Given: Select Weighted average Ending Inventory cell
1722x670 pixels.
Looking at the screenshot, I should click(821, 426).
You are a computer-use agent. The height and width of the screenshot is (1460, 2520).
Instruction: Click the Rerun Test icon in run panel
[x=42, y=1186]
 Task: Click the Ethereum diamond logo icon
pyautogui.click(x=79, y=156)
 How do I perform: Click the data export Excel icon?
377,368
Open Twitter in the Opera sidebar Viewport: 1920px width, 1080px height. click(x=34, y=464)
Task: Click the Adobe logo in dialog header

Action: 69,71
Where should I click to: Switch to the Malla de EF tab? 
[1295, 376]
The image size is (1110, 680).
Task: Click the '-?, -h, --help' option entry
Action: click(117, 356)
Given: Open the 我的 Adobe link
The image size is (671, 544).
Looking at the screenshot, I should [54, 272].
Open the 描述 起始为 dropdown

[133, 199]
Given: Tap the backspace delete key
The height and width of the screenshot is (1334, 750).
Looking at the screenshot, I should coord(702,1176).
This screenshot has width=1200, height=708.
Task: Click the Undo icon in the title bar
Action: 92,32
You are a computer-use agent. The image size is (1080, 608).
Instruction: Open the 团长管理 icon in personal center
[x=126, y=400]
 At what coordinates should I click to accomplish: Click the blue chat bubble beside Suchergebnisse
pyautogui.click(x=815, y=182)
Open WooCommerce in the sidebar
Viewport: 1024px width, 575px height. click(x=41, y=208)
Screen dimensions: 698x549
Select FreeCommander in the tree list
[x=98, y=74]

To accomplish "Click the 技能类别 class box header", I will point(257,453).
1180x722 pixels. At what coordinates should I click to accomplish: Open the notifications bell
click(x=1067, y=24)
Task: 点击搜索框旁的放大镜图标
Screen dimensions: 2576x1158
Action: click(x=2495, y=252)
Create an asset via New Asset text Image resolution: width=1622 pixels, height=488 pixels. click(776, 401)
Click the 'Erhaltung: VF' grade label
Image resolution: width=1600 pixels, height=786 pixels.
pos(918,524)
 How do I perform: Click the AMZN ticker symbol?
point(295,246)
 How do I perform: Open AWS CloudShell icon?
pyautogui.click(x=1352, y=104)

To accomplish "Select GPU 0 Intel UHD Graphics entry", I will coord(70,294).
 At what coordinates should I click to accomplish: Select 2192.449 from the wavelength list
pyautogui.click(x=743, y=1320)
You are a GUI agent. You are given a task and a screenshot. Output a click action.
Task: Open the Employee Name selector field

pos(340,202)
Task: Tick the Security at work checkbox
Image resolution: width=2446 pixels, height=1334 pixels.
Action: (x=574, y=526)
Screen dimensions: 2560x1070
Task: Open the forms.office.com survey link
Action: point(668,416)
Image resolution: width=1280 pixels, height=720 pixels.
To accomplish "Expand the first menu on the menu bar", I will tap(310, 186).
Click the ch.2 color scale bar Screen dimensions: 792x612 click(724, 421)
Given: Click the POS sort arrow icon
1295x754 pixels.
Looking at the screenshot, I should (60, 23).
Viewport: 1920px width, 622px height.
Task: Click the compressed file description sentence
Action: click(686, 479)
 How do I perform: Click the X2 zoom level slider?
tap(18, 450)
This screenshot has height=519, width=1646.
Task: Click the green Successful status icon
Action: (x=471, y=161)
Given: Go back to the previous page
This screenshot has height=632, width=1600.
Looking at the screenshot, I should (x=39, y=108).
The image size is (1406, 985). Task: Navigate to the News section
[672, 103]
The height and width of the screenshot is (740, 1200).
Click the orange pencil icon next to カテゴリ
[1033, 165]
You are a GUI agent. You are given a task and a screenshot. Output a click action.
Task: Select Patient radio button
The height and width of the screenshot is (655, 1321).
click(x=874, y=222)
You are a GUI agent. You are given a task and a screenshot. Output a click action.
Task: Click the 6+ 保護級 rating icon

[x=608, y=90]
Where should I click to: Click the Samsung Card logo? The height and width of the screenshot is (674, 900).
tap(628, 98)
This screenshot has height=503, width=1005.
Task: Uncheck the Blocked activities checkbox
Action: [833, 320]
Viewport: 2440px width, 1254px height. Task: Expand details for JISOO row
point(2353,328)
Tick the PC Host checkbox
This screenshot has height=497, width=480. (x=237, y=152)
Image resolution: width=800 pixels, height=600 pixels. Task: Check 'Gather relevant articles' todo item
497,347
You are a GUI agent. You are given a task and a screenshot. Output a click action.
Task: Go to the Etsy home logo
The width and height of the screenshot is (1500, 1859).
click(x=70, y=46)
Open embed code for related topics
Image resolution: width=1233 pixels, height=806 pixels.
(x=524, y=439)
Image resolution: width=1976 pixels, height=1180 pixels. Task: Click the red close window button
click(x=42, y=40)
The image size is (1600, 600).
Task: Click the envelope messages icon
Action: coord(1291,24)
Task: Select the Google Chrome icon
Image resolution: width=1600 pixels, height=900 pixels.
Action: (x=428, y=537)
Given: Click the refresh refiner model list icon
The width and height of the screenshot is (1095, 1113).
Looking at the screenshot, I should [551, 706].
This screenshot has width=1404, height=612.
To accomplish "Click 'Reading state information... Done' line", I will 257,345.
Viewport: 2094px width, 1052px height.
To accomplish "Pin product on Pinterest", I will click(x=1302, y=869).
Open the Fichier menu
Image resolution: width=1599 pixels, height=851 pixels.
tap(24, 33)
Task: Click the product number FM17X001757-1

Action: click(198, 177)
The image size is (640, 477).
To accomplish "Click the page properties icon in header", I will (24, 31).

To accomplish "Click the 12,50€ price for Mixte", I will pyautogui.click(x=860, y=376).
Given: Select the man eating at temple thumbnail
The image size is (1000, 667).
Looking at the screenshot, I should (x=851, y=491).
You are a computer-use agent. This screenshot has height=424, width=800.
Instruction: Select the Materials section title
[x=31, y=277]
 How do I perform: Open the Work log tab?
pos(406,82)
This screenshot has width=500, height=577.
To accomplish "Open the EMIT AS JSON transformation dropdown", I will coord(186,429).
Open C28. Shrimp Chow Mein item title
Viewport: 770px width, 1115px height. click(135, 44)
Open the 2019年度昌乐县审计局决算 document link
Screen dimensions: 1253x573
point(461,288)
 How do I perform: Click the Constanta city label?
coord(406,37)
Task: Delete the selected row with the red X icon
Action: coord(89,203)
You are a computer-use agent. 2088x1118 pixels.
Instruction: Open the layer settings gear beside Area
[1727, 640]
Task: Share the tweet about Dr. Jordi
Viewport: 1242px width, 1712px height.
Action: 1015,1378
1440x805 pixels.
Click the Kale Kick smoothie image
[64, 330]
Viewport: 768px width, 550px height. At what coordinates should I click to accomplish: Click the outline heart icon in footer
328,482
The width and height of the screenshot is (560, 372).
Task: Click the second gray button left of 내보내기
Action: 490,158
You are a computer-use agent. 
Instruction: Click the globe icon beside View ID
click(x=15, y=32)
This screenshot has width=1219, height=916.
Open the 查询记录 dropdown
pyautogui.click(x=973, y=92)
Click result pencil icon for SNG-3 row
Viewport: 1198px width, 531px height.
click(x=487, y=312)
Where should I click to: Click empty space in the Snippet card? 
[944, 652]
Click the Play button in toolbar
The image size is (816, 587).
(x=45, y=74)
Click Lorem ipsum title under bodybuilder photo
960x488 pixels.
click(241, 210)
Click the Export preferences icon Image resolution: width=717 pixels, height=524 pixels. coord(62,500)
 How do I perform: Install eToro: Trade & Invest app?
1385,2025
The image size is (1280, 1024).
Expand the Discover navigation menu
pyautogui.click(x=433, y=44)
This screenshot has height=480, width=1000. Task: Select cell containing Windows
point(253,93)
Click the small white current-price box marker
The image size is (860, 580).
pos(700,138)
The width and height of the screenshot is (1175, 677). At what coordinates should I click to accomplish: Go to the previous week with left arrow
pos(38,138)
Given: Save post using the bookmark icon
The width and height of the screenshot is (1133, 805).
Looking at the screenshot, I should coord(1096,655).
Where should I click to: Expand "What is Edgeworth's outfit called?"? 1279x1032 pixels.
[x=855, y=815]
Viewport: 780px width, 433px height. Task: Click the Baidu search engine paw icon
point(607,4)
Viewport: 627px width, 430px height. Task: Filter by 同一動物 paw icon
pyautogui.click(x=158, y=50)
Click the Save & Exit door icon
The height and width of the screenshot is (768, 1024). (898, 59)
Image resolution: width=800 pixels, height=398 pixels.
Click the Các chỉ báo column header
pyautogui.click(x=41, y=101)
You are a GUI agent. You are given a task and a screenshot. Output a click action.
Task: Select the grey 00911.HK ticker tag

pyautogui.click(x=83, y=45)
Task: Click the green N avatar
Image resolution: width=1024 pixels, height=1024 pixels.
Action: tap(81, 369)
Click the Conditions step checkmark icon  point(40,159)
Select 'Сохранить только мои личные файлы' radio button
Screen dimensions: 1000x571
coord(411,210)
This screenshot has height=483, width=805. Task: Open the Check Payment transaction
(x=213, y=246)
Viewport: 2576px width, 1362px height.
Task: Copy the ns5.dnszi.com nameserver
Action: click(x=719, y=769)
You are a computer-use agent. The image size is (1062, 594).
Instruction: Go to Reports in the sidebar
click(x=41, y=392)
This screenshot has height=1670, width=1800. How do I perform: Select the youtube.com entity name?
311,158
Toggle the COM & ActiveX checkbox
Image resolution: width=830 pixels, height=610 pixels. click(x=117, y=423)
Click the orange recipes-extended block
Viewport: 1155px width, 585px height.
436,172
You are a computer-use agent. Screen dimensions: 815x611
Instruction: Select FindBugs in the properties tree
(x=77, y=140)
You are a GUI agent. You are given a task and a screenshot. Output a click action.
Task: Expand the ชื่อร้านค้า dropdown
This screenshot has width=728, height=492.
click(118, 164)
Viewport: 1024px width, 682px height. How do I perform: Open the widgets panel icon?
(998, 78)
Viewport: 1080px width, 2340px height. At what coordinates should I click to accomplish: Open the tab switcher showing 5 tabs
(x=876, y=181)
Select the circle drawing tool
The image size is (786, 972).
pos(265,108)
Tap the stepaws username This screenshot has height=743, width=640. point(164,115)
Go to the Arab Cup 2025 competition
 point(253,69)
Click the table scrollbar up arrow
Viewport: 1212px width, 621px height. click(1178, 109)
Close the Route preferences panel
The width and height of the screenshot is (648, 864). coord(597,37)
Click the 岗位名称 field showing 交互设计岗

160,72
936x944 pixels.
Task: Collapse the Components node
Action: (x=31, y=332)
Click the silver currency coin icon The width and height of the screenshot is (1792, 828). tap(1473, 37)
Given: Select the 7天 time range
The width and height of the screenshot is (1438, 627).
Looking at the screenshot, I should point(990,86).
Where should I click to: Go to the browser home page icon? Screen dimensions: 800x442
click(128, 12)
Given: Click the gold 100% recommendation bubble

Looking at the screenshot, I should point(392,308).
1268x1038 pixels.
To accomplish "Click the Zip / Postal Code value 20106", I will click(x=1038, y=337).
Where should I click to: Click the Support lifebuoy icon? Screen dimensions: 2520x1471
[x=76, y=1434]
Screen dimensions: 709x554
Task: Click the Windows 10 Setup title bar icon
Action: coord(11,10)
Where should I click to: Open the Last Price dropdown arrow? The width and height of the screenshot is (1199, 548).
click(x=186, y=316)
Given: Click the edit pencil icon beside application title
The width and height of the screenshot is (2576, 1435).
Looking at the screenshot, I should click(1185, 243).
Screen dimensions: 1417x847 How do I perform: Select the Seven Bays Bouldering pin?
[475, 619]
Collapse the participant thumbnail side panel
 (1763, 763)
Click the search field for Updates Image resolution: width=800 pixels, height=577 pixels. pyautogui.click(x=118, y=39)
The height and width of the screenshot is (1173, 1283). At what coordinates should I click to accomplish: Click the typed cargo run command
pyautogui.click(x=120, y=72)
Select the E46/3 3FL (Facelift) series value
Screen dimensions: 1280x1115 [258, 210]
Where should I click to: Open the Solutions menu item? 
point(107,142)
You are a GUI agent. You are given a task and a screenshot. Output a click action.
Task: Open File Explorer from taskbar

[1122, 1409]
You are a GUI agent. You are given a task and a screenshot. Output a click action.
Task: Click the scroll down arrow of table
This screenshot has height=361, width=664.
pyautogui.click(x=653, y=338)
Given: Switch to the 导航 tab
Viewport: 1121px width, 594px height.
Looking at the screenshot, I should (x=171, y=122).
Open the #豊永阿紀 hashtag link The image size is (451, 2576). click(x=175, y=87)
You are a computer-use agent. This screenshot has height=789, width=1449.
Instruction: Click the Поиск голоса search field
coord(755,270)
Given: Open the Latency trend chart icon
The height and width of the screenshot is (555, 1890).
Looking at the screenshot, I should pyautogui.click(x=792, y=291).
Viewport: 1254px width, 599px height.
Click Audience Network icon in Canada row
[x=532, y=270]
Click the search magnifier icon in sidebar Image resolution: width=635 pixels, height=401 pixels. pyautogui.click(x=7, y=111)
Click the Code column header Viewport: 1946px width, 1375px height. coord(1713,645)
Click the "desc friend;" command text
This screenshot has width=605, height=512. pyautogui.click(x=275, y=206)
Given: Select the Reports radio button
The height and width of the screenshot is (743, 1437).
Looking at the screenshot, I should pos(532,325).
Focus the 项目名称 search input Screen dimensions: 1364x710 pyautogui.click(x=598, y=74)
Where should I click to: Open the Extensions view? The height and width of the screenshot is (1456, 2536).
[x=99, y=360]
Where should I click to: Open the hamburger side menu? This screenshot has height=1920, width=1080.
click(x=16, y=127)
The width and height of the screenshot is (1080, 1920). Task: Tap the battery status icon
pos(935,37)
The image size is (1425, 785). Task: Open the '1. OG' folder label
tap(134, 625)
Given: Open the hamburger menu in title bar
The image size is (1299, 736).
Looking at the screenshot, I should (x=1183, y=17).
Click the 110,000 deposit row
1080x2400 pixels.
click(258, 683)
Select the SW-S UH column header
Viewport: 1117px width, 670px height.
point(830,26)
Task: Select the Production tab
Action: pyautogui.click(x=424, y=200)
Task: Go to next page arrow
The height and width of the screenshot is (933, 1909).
************
• _EXERCISE_: Please reproduce, character for character, the part of the rows above that opens with the line containing "Given: Switch to the 导航 tab" and closes with the line containing "tap(134, 625)".

• _TASK SOLUTION_:
Given: Switch to the 导航 tab
Viewport: 1121px width, 594px height.
Looking at the screenshot, I should (x=171, y=122).
Open the #豊永阿紀 hashtag link The image size is (451, 2576). click(x=175, y=87)
You are a computer-use agent. This screenshot has height=789, width=1449.
Instruction: Click the Поиск голоса search field
coord(755,270)
Given: Open the Latency trend chart icon
The height and width of the screenshot is (555, 1890).
Looking at the screenshot, I should pyautogui.click(x=792, y=291).
Viewport: 1254px width, 599px height.
Click Audience Network icon in Canada row
[x=532, y=270]
Click the search magnifier icon in sidebar Image resolution: width=635 pixels, height=401 pixels. pyautogui.click(x=7, y=111)
Click the Code column header Viewport: 1946px width, 1375px height. coord(1713,645)
Click the "desc friend;" command text
This screenshot has width=605, height=512. pyautogui.click(x=275, y=206)
Given: Select the Reports radio button
The height and width of the screenshot is (743, 1437).
Looking at the screenshot, I should pos(532,325).
Focus the 项目名称 search input Screen dimensions: 1364x710 pyautogui.click(x=598, y=74)
Where should I click to: Open the Extensions view? The height and width of the screenshot is (1456, 2536).
[x=99, y=360]
Where should I click to: Open the hamburger side menu? This screenshot has height=1920, width=1080.
click(x=16, y=127)
The width and height of the screenshot is (1080, 1920). Task: Tap the battery status icon
pos(935,37)
The image size is (1425, 785). Task: Open the '1. OG' folder label
tap(134, 625)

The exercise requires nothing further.